● **The problem**:
Find the word "agent" in the listing. Copy out each line where it occurs.

● **Records**:

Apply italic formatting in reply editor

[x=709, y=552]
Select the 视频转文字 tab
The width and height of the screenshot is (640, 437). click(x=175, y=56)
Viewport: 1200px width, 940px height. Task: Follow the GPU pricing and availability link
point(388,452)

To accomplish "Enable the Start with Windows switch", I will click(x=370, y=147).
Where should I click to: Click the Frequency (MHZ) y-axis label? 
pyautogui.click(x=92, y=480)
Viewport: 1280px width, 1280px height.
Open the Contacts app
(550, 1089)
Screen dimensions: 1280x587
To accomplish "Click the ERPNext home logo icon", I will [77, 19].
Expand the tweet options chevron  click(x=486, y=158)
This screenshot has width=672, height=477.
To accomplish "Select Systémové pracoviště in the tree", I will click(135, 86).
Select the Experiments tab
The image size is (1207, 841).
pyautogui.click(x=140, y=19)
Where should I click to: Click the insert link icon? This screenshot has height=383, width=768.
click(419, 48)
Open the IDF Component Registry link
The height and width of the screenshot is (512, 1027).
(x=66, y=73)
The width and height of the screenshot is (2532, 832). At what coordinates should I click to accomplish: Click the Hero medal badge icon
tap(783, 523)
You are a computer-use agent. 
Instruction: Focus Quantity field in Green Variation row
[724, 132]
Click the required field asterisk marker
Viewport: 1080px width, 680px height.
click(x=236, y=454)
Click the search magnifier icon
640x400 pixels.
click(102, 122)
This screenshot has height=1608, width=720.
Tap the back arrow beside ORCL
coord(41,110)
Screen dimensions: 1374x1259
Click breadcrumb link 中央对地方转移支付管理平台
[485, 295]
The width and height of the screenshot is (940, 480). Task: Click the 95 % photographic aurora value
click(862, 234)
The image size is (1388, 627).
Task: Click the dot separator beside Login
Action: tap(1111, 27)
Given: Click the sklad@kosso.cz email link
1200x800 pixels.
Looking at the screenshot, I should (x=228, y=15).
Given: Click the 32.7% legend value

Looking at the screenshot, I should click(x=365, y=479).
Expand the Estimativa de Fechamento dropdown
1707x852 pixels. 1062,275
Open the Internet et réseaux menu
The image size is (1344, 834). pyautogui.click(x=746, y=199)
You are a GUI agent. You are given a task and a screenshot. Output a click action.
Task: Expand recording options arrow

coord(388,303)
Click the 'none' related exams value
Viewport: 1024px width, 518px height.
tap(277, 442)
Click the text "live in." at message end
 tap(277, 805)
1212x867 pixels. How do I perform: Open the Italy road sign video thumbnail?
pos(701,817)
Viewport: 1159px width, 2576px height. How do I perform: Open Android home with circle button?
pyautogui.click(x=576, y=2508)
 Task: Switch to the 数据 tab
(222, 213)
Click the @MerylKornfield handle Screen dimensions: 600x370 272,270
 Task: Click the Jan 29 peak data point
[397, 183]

● **Task output**:
You are a computer-use agent. 
You are a GUI agent. You are given a task and a screenshot. Output a click action.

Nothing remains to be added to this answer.